Introduzione alla CAA
Inizia oggi un percorso introduttivo alle possibilità offerte dalla Comunicazione Aumentativa Alternativa, che si snoderà in quattro articoli.
Comunicare è un’esigenza irrinunciabile per qualunque essere vivente. La mancanza di comunicazione può essere causa di un serio disagio emotivo.
Il linguaggio verbale è lo strumento principe attraverso cui passano i messaggi tra gli esseri umani. Si parla in questi casi di comunicazione cooperativa, in cui gli interlocutori collaborano per comprendersi.
Non è però scontato riuscire a comunicare verbalmente. Ci sono tipi di disabilità, ad esempio, che lo rendono impossibile.
Quella non verbale può comunque diventare una forma di comunicazione efficace se opportunamente strutturata e ben veicolata.
A tal fine sono state messe a punto da studiosi del settore delle tecniche che possono risultare efficaci. Molto dipende dal terapista che le mette in atto, come anche dal grado di disabilità del fruitore e dalla risposta individuale.
Con l’aiuto della dottoressa Giulia Tizzoni dell’Associazione Nasininsù di Catania, cominciamo da oggi un percorso per mettere a fuoco alcuni di questi strumenti.
IL CONSIGLIO
“Quando si propongono auspicabili soluzioni in caso di difficoltà a comunicare, è importante presentare le alternative possibili, perché alcuni individui rispondono meglio a un tipo di intervento, altri a un altro – conferma la dottoressa Tizzoni.

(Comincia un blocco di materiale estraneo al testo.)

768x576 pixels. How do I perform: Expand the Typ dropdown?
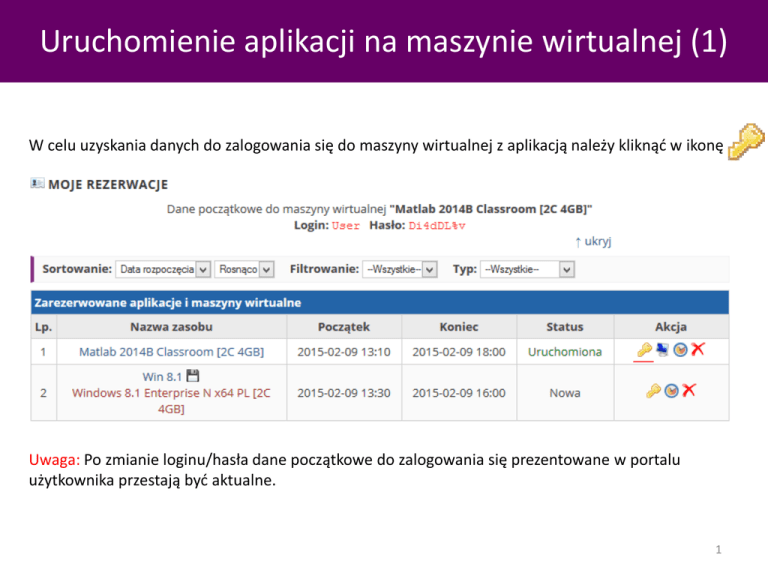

Uno di questi è la CAA, Comunicazione Aumentativa Alternativa. Viene definita Alternativa perché è una modalità di comunicazione diversa da quella tradizionale orale; Aumentativa perché non sostituisce il linguaggio ma lo supporta e lo compensa.
È necessario ricorrere alla CAA quando manca la comunicazione tradizionale, sia che si tratti di una mancanza temporanea (come ad esempio in caso di incidente o di ictus) sia che si tratti di mancanza permanente (ad esempio per un danno riportato alla nascita).

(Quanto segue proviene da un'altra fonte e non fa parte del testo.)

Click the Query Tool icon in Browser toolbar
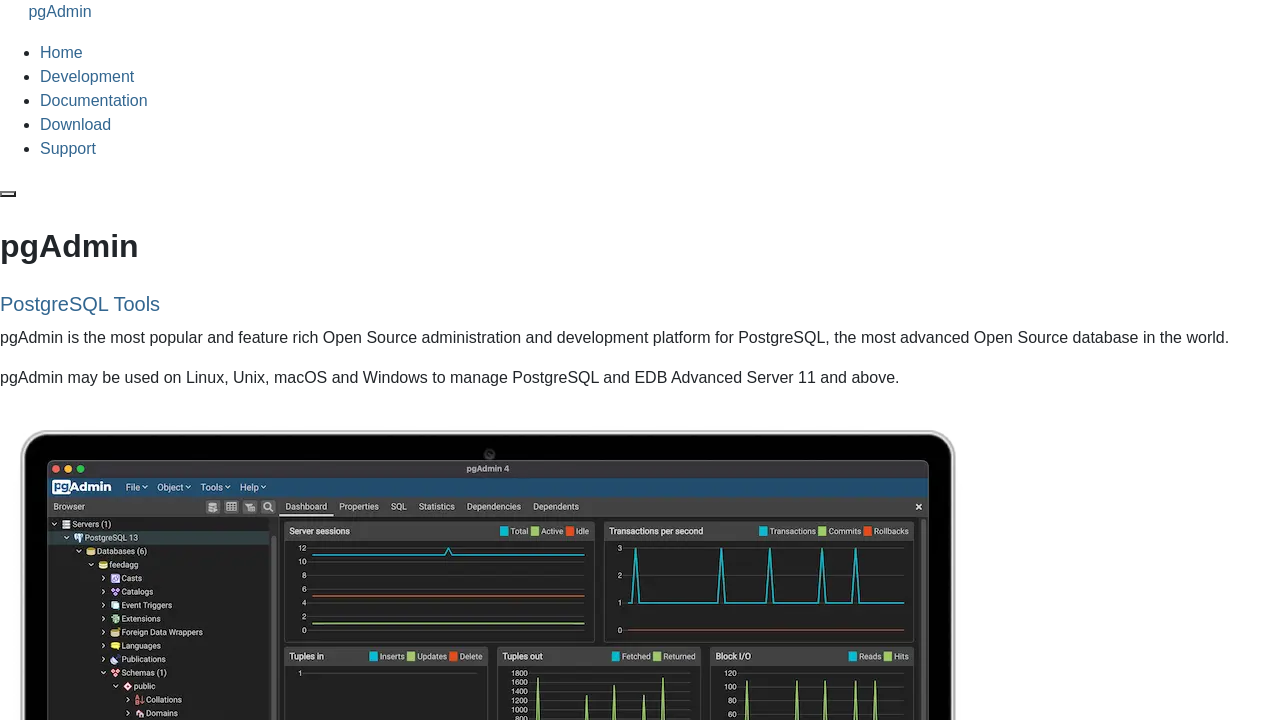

In tutti i casi è importante che l’intervento sia precoce.
La CAA interviene sul disabile ma anche sulle figure di riferimento che vivono con lui o che comunque gli ruotano intorno, e va organizzata non in astratto ma in base all’individuo e al suo ambiente. Il progetto elaborato dai terapisti dev’essere pertanto condiviso con la comunità parlante di riferimento (famiglia, scuola, lavoro ecc).

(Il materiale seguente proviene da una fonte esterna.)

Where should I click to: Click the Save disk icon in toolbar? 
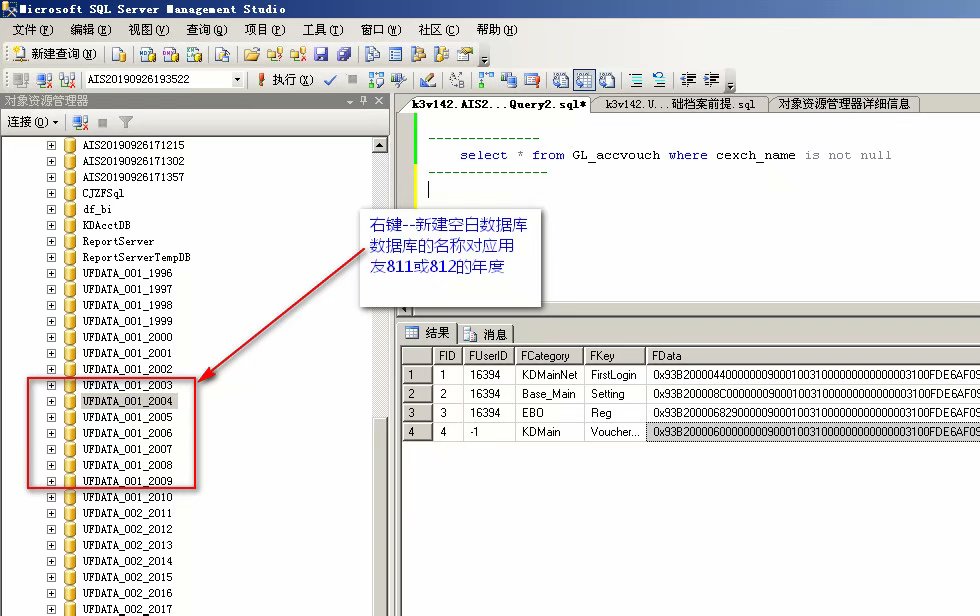(321, 54)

Il progetto è sempre personalizzato e l’intervento dev’essere longitudinale, ossia venire costantemente aggiornato per seguire la crescita dell’individuo.
Lo strumento adottato diventa la sua voce.“
Prima di concludere dando appuntamento al prossimo articolo di approfondimento sulle possibili soluzioni ai problemi di comunicazione, ci preme sottolineare che a usufruirne sono soggetti eterogenei, a dispetto di alcuni pregiudizi relativi alle forme alternative di comunicazione, pregiudizi che ci prefissiamo di smontare a breve.